From 2006 to 2008, the Swiss government and the International Committee of the Red Cross (ICRC) initiated a working process with governmental experts of seventeen countries among the most affected by or resorting to PMC activities: Afghanistan, Angola, Australia, Austria, Canada, China, France, Germany, Iraq, Poland, Sierra Leone, South Africa, Sweden, Switzerland, the United Kingdom, Ukraine, and the United States. Representatives from the civil society and from military and security companies were also consulted. The outcome of this process was the Montreux Document, published in September 2008 by the ICRC and the Swiss government. The intent of this document is to promote respect for international humanitarian law and human rights law in the area of private security. It is not legally binding as such; rather, it contains a compilation of good practices designed to help States take national measures to implement their obligations toward these new activities.
The Document attempts to address substantive legal concerns such as the status of PMC personnel under the 1949 Geneva Conventions, individual accountability for misconduct in different jurisdictions, and the authorities’ duty to oversee and screen the actions of PMCs for potential misconduct. It also highlights the responsibilities of three types of States: contracting States (countries that hire PMCs, also called “hiring States”), territorial States (countries on whose territory PMCs operate, also called “host States”), and home States (countries in which PMCs are based, also called “exporting States”).
It finally proposes good practices that could be implemented in order to regulate at country level the activities undertaken by PMCs, ranging from introducing transparent national licensing regimes to ensuring better supervision and accountability by providing training on IHL and developing internal procedures.
The Document recalls that States have a duty to take appropriate measures designed to prevent misconduct by PMCs and ensure accountability for criminal behavior. This derives obviously from their obligation to respect and ensure respect for international humanitarian law and to uphold human rights law.
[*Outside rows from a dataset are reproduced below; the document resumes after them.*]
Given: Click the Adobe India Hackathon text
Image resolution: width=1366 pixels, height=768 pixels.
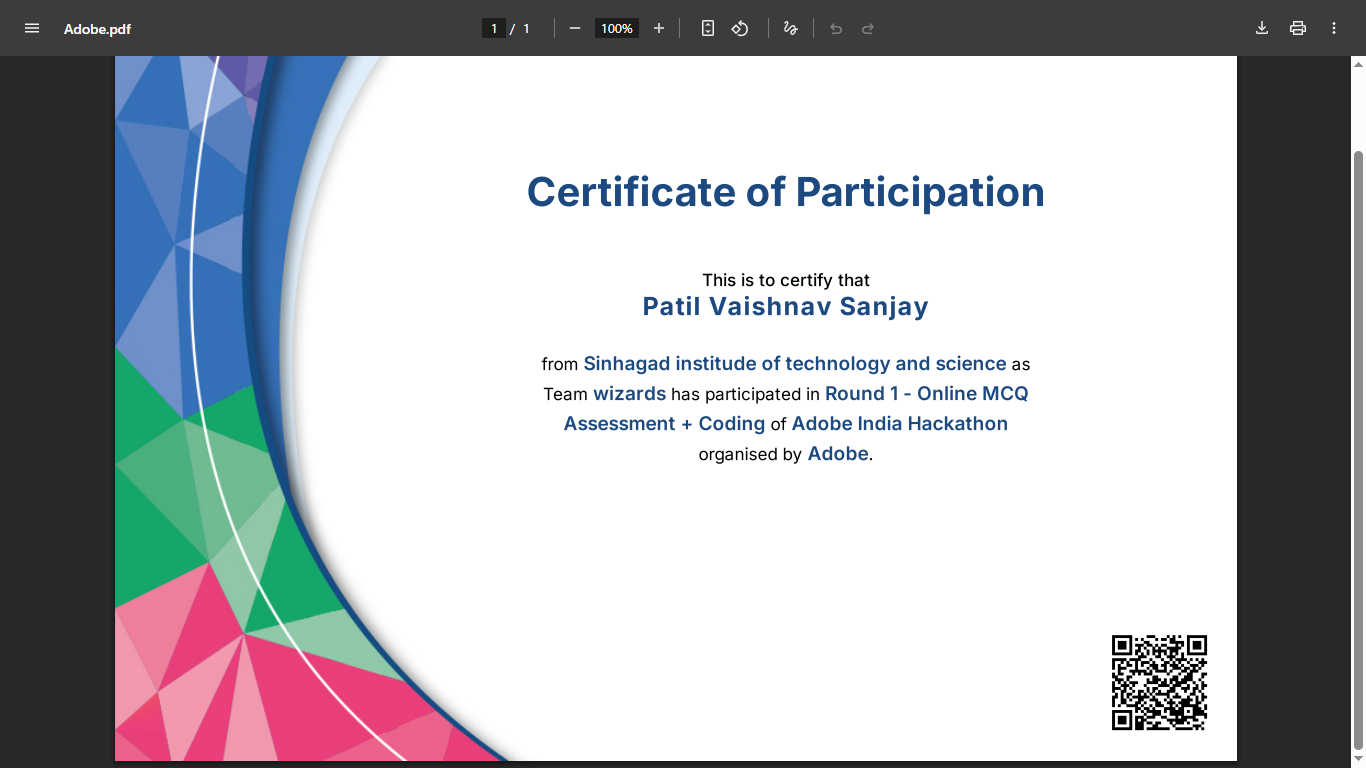Looking at the screenshot, I should point(899,423).
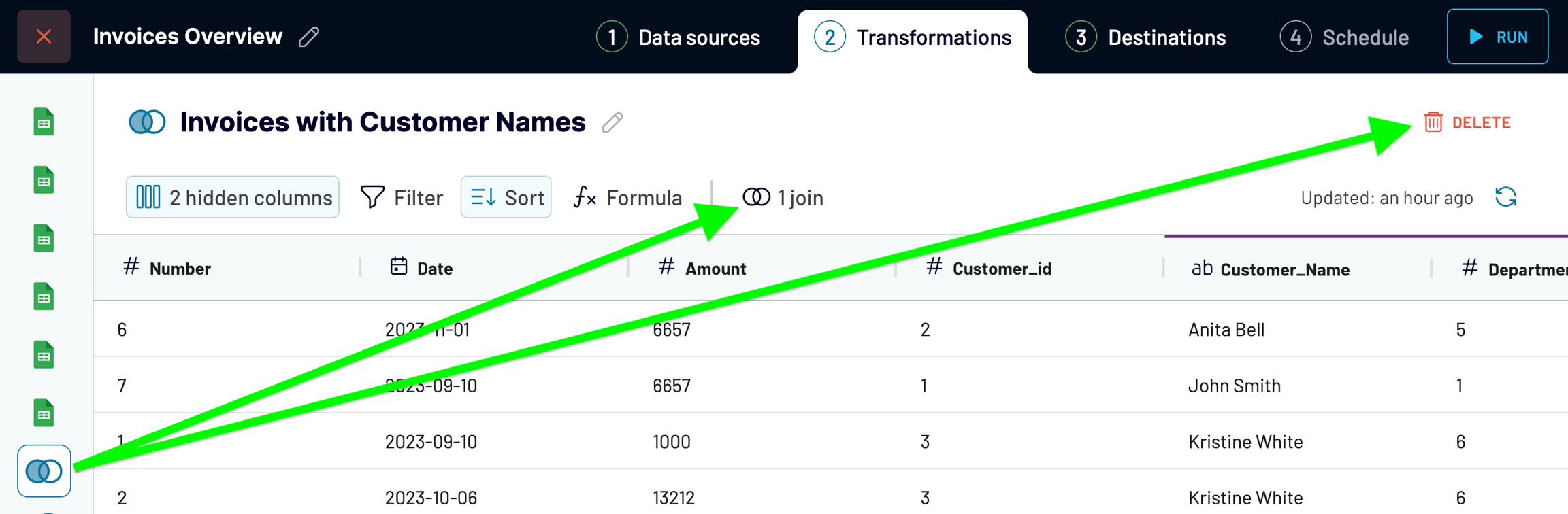The image size is (1568, 514).
Task: Open the Schedule step
Action: [x=1345, y=37]
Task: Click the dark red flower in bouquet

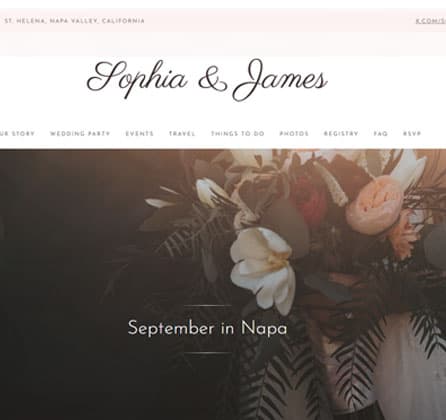Action: pos(310,200)
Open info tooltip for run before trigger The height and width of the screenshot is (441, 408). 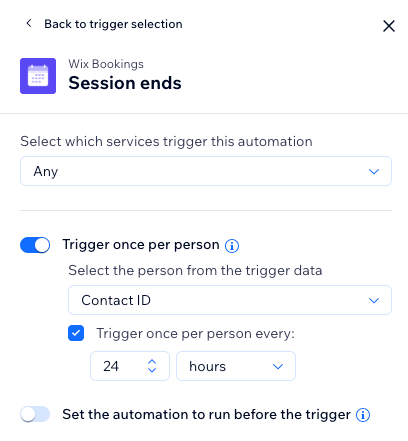(x=363, y=415)
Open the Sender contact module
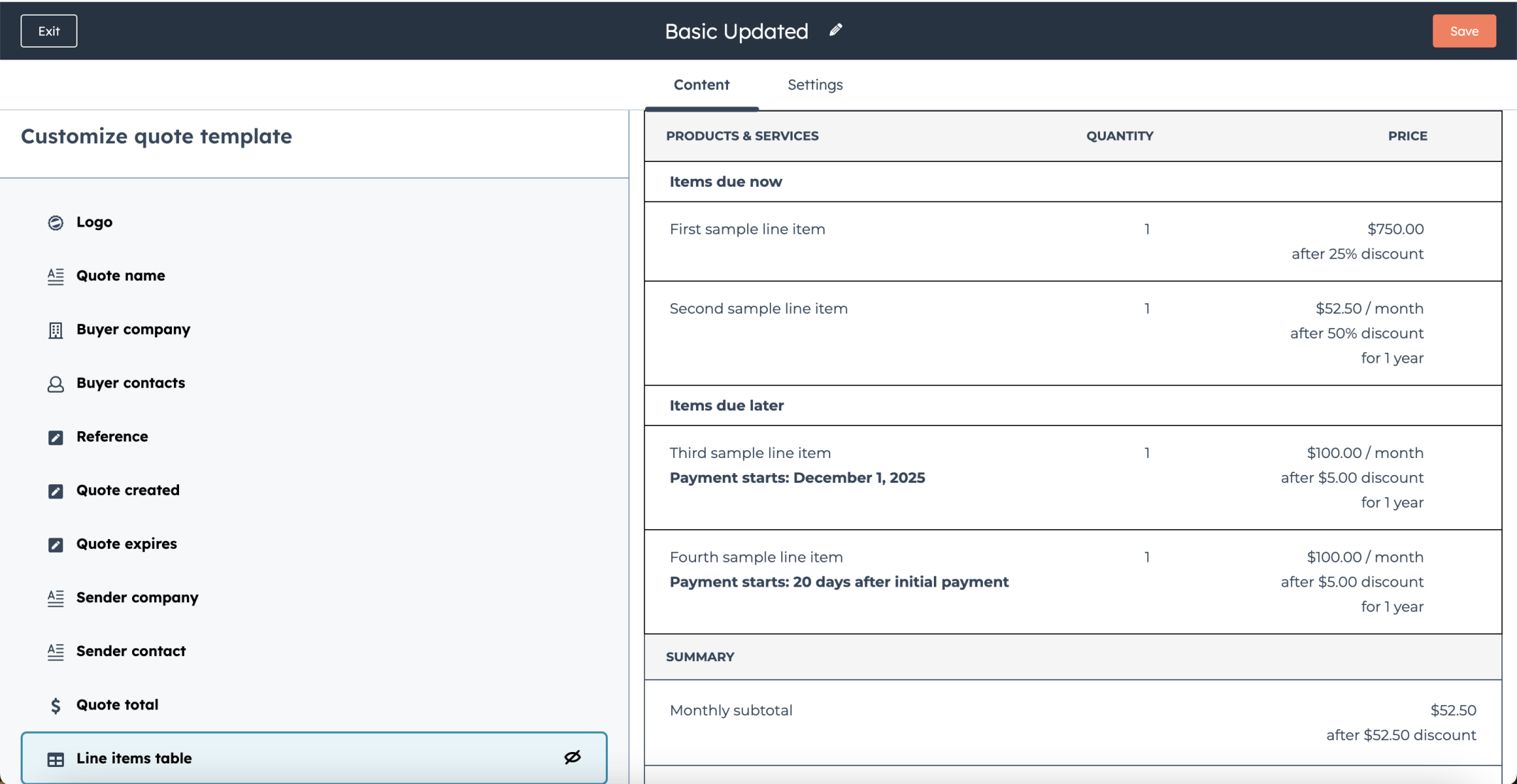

It also recalls that PMCs and their personnel are bound by international humanitarian law and must respect its provisions during armed conflicts, regardless of their status. This status shall be determined by international humanitarian law on a case-by-case basis according to the nature and circumstances of the functions in which they are involved. For example, if they are civilians under international humanitarian law, PMC personnel shall not use force and may not be the object of attack. If, as civilians, they take a direct part in hostilities, they lose their protection against attack. They thus become a legitimate target and shall be treated as combatants “for such time as they take direct part in hostilities.” In such a case they can be prosecuted under national law for the mere use of armed force. On the contrary, if they meet the requirements of Article 4.a.4 of the Third Geneva Convention—that is to say, if (1) they are incorporated into the armed forces of a party to a conflict, or (2) they are members of organized armed forces, groups, or units under a command responsible to the State—they shall be considered as combatants and accordingly be granted prisoner-of-war status. In this case, they cannot be prosecuted under national law for their plain participation in hostilities; however, they remain liable to national or international prosecution if they are accused of war crimes, crimes against humanity, or genocide.
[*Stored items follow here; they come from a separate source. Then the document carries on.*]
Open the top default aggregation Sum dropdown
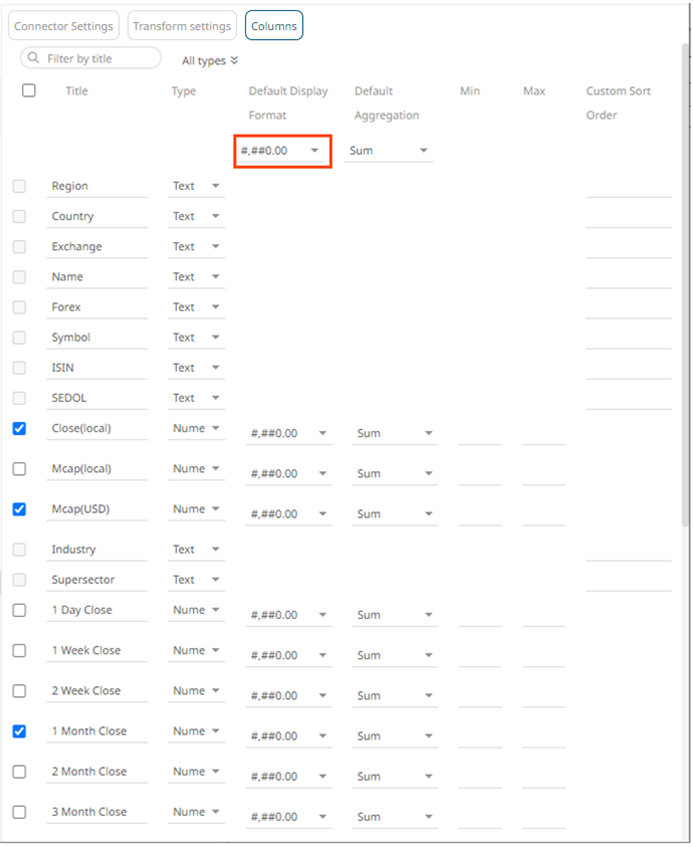This screenshot has height=847, width=693. [389, 151]
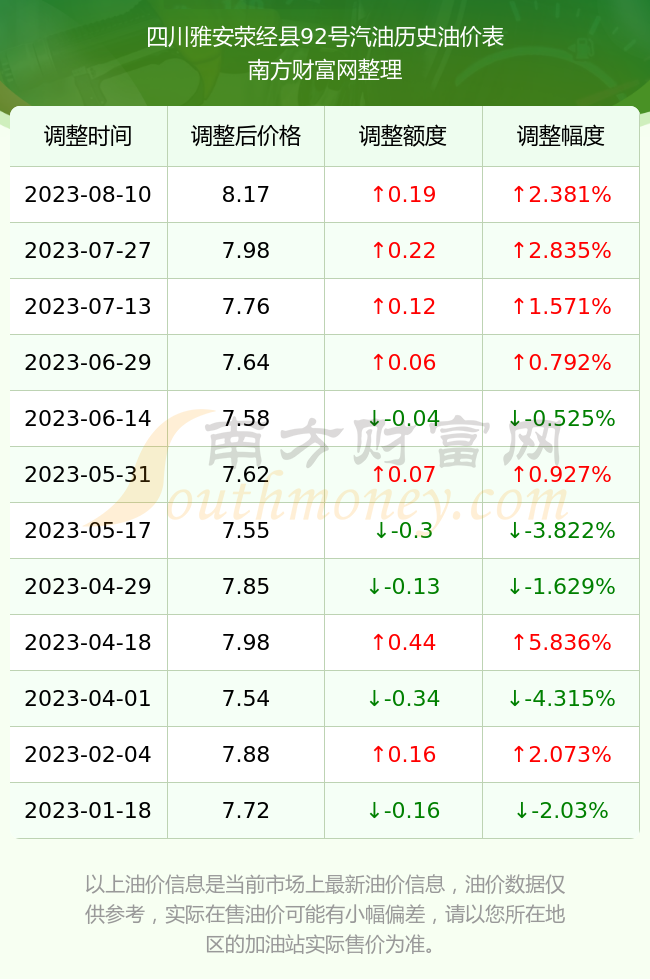Click the ↑5.836% percentage cell
650x980 pixels.
click(x=561, y=642)
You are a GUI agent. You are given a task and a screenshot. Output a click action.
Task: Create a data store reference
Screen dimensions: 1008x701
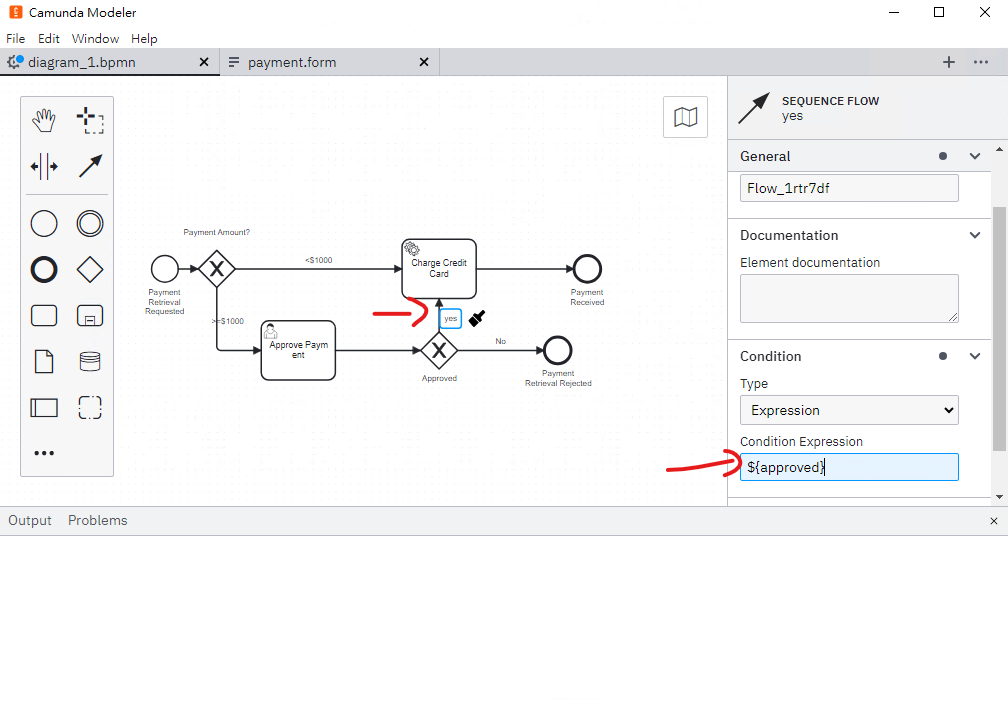[90, 361]
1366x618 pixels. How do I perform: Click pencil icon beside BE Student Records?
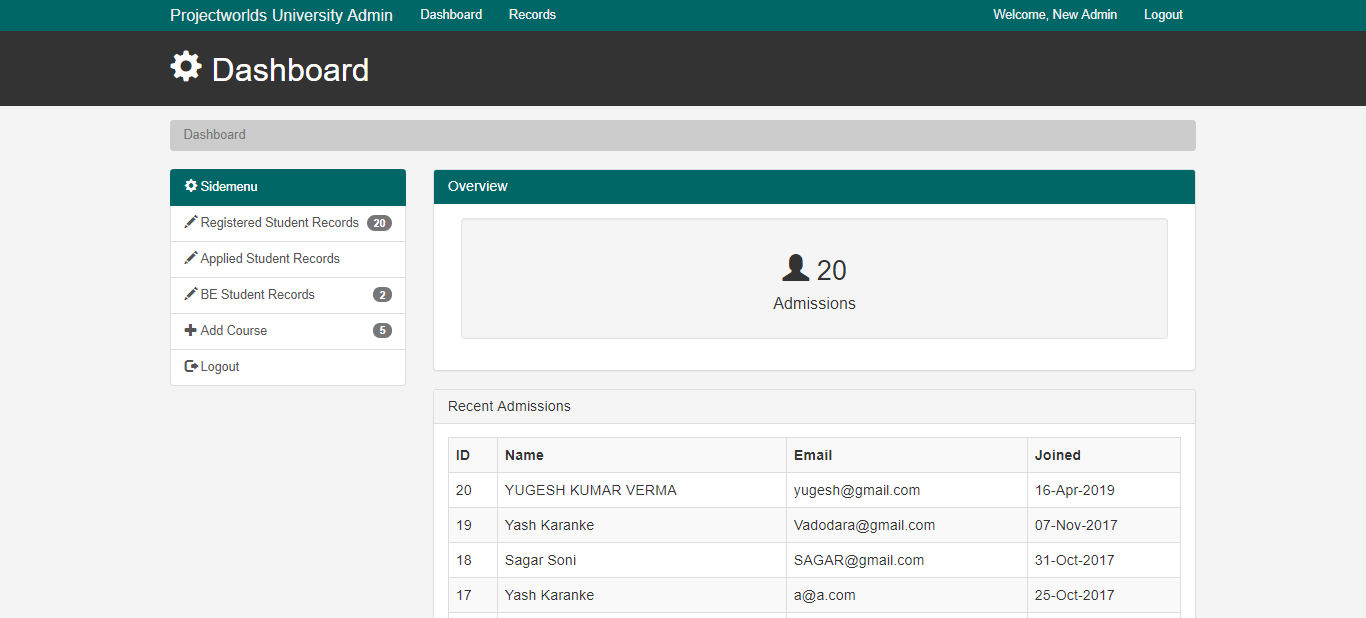coord(191,294)
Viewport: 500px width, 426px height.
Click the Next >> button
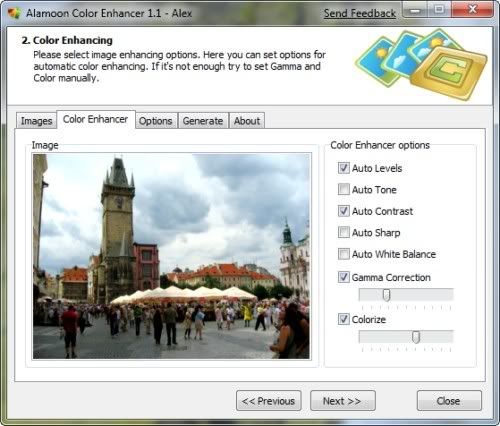pyautogui.click(x=343, y=401)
Finally, the Document asserts that misconduct on the part of PMCs and their personnel can trigger responsibility on two levels: first, the criminal individual responsibility of the perpetrators and their superiors, and second, the responsibility of the State that directed or controlled the misconduct or the entity, in accordance with State responsibility principles well established by the International Court of Justice and customary international law.
As regards good practices, the experts of the ICRC took advice from the report drafted by the experts of the Working Group on mercenaries entitled “International Basic Principles That Encourage Respect for Human Rights on the Part of [PMCs] in Their Activities.” According to the experts of the Working Group, an important way to regulate PMCs could be through the setting of standards at national levels, such as thresholds for permissible activity, systems of registration in the host States, and oversight mechanisms that could include prior approval by host States.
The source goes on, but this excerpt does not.